§ Objective
Copy verbatim the stretch of the listing from the line containing "will (260, 455)." through the line containing "click(722, 168)", including both of those lines.

[Text and element pointing listing]
==*==

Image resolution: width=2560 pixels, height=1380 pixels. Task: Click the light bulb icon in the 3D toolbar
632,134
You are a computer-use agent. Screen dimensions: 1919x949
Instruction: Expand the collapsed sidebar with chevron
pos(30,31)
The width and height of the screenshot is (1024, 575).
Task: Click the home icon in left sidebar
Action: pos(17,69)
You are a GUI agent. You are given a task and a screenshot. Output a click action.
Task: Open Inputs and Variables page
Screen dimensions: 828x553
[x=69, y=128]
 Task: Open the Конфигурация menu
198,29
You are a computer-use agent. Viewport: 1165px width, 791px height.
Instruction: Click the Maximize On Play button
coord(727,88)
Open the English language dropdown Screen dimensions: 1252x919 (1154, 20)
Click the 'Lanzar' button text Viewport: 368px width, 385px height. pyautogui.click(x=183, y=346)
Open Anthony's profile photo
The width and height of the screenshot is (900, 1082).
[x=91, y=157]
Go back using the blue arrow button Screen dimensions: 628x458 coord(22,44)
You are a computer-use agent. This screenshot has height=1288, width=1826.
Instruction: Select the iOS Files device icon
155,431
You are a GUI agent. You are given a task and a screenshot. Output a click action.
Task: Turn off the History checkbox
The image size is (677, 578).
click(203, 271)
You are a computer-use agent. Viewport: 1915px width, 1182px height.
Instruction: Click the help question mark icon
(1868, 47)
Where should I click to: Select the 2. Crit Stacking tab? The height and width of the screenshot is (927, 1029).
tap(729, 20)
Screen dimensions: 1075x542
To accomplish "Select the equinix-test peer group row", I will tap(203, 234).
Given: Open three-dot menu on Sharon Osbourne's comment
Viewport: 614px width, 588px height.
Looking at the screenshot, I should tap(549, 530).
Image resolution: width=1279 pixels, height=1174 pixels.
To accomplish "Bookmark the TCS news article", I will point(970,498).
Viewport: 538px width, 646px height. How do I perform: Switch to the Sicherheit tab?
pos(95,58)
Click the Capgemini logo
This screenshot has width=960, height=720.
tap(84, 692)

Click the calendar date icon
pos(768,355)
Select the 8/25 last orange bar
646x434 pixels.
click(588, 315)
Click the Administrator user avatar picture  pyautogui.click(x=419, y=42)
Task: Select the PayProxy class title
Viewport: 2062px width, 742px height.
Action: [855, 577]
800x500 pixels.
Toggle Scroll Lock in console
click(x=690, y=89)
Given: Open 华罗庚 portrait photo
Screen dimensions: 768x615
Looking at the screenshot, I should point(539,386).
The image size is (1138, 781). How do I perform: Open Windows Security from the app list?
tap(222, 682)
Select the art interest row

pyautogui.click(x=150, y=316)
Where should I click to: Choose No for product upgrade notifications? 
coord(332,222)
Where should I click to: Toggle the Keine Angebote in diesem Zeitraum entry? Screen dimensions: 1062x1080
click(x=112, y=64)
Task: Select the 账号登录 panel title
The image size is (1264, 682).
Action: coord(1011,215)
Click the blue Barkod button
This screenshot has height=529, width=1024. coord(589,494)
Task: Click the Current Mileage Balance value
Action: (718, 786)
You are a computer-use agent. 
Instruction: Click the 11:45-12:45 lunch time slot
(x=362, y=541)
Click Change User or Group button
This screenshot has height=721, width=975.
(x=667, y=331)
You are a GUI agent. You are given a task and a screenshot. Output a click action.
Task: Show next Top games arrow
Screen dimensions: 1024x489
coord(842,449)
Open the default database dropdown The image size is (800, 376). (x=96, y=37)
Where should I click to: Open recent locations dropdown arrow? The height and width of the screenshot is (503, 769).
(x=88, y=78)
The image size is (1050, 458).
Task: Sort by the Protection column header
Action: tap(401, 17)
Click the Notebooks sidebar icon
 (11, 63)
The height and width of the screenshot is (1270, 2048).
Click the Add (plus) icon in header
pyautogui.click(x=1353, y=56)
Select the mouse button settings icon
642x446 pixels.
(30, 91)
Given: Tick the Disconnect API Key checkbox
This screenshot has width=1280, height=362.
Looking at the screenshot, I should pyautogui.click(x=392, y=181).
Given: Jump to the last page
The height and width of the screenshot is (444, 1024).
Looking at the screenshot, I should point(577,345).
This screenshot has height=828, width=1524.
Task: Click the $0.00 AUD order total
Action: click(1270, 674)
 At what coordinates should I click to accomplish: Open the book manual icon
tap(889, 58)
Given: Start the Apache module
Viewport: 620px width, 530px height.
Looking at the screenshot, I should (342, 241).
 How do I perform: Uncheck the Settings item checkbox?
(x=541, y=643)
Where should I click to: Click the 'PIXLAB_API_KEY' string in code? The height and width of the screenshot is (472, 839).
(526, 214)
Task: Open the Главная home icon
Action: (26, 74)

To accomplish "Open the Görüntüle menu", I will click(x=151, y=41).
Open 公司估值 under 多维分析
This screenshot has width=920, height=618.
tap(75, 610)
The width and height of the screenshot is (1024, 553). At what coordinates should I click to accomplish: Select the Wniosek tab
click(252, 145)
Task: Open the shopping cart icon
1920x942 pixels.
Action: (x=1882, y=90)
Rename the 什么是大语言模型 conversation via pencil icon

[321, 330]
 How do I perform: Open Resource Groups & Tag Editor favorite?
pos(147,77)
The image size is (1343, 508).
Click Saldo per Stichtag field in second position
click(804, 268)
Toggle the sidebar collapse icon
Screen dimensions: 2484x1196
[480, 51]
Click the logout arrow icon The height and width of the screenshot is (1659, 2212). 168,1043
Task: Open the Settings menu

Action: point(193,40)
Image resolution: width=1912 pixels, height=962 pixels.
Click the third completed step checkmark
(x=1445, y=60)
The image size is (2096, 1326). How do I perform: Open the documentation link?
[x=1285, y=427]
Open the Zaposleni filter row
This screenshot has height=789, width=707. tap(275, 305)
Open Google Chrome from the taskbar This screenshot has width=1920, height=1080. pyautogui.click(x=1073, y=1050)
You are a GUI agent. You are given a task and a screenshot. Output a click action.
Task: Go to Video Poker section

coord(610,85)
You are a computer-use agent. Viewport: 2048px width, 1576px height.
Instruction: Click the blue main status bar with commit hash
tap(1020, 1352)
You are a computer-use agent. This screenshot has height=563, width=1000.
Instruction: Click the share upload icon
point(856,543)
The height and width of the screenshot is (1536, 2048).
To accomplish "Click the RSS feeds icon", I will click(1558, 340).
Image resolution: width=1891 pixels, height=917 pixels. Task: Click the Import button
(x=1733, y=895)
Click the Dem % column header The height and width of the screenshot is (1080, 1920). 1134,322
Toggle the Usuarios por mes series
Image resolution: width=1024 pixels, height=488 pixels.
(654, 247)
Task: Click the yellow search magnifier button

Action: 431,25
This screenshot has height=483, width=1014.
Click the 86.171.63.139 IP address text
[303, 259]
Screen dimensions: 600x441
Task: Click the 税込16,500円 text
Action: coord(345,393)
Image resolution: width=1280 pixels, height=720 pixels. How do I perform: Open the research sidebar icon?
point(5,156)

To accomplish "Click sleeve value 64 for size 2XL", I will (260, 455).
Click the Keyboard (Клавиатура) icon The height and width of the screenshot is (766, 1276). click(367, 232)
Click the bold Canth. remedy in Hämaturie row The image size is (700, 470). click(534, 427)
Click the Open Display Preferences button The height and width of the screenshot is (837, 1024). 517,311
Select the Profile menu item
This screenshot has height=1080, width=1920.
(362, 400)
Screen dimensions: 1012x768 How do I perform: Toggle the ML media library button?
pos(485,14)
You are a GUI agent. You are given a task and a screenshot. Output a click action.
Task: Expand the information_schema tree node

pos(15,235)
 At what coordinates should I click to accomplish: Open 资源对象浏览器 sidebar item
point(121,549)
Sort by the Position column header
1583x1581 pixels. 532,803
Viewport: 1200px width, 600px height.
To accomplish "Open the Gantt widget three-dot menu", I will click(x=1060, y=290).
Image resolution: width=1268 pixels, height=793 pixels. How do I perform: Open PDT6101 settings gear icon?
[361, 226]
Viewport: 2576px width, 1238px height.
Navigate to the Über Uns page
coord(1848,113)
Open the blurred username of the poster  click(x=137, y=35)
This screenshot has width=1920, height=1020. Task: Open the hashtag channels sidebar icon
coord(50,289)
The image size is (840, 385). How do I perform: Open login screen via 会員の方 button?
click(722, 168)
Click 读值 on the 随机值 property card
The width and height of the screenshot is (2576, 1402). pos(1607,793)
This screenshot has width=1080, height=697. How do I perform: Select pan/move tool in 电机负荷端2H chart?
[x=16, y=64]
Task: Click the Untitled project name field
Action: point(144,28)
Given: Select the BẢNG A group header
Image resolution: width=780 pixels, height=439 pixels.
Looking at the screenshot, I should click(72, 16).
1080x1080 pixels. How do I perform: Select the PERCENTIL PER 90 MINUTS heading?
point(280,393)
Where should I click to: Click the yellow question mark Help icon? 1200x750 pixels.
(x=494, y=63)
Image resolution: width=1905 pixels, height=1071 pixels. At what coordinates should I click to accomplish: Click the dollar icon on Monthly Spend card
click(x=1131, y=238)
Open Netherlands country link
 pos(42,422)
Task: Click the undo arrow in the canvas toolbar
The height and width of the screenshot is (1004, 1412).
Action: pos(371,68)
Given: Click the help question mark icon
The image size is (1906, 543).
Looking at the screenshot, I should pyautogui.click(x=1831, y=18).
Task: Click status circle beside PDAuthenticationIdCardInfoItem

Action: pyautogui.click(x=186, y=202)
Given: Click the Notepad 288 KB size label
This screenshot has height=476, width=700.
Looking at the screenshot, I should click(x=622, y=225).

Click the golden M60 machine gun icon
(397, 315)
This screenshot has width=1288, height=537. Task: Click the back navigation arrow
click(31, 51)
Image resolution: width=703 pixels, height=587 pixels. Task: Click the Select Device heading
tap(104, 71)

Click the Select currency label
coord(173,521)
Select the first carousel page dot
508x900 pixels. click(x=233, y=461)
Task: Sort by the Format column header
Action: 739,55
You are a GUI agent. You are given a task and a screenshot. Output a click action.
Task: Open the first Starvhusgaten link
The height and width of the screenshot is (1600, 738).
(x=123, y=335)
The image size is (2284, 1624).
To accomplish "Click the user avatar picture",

==*==

§ Written answer
To accomplish "Click sleeve value 64 for size 2XL", I will (260, 455).
Click the Keyboard (Клавиатура) icon The height and width of the screenshot is (766, 1276). click(367, 232)
Click the bold Canth. remedy in Hämaturie row The image size is (700, 470). click(534, 427)
Click the Open Display Preferences button The height and width of the screenshot is (837, 1024). 517,311
Select the Profile menu item
This screenshot has height=1080, width=1920.
(362, 400)
Screen dimensions: 1012x768 How do I perform: Toggle the ML media library button?
pos(485,14)
You are a GUI agent. You are given a task and a screenshot. Output a click action.
Task: Expand the information_schema tree node

pos(15,235)
 At what coordinates should I click to accomplish: Open 资源对象浏览器 sidebar item
point(121,549)
Sort by the Position column header
1583x1581 pixels. 532,803
Viewport: 1200px width, 600px height.
To accomplish "Open the Gantt widget three-dot menu", I will click(x=1060, y=290).
Image resolution: width=1268 pixels, height=793 pixels. How do I perform: Open PDT6101 settings gear icon?
[361, 226]
Viewport: 2576px width, 1238px height.
Navigate to the Über Uns page
coord(1848,113)
Open the blurred username of the poster  click(x=137, y=35)
This screenshot has width=1920, height=1020. Task: Open the hashtag channels sidebar icon
coord(50,289)
The image size is (840, 385). How do I perform: Open login screen via 会員の方 button?
click(722, 168)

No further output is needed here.